> Task to carry out
Search term "screenshot": copy each line of the records that contains it.

(Pixel coordinate grounding data)
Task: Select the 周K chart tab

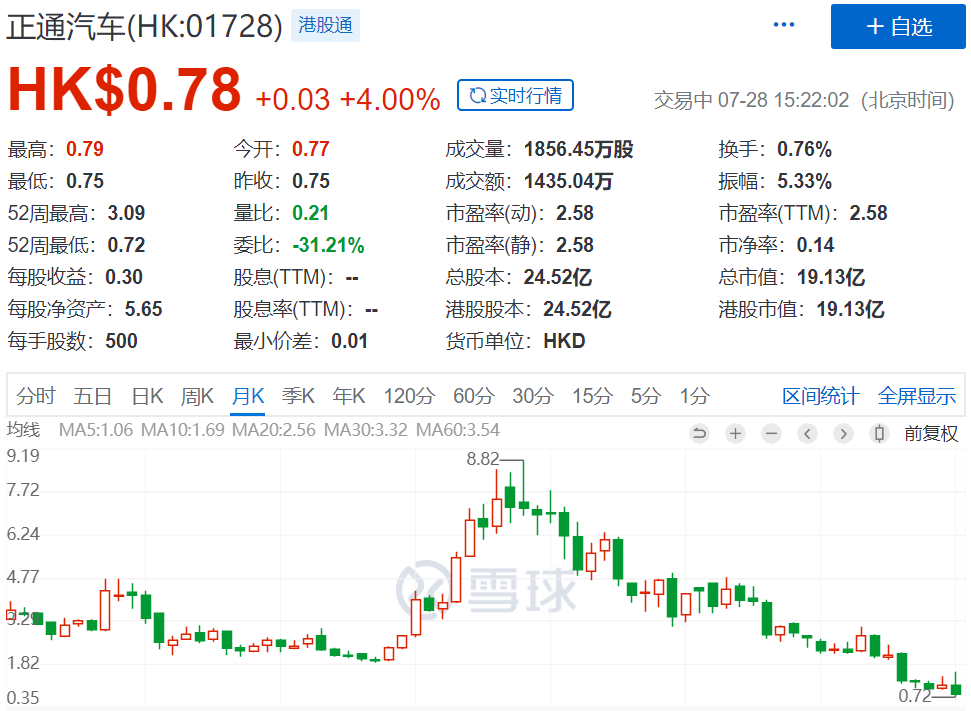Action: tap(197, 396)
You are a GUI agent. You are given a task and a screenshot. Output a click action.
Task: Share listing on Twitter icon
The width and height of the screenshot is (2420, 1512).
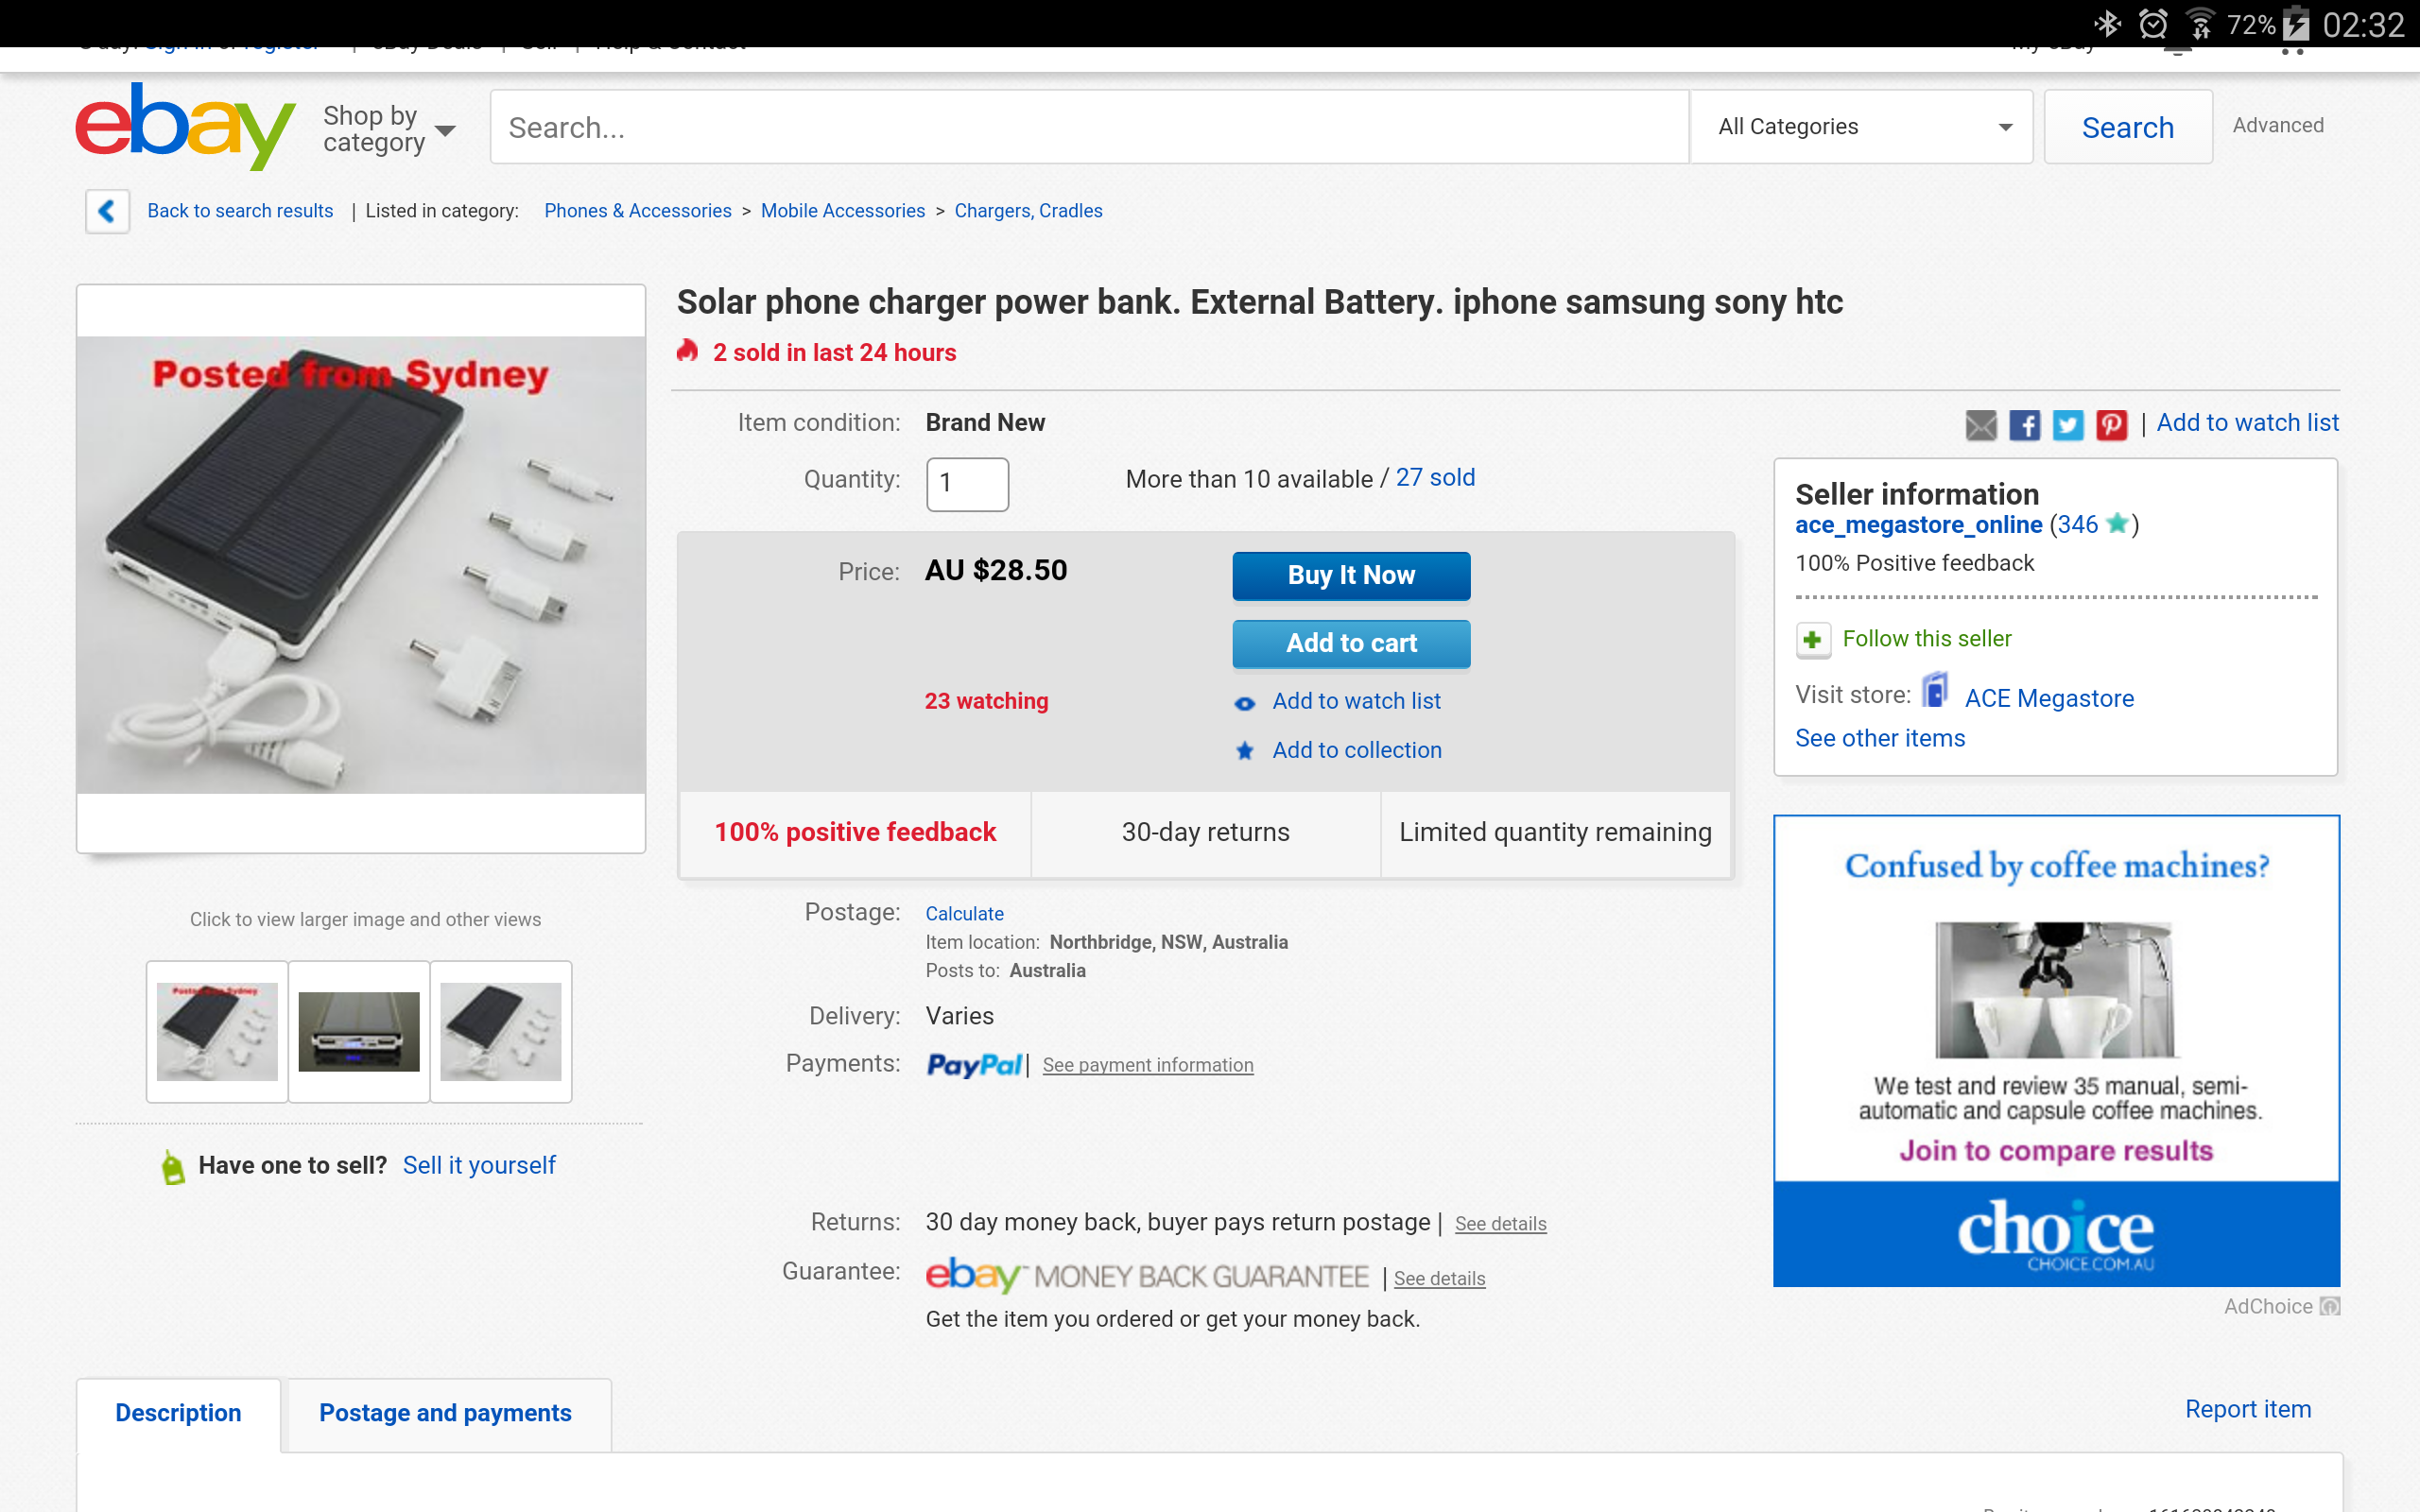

> Answer to the exercise
You are a GUI agent. You are given a task and a screenshot. Output a click action.
The width and height of the screenshot is (2420, 1512).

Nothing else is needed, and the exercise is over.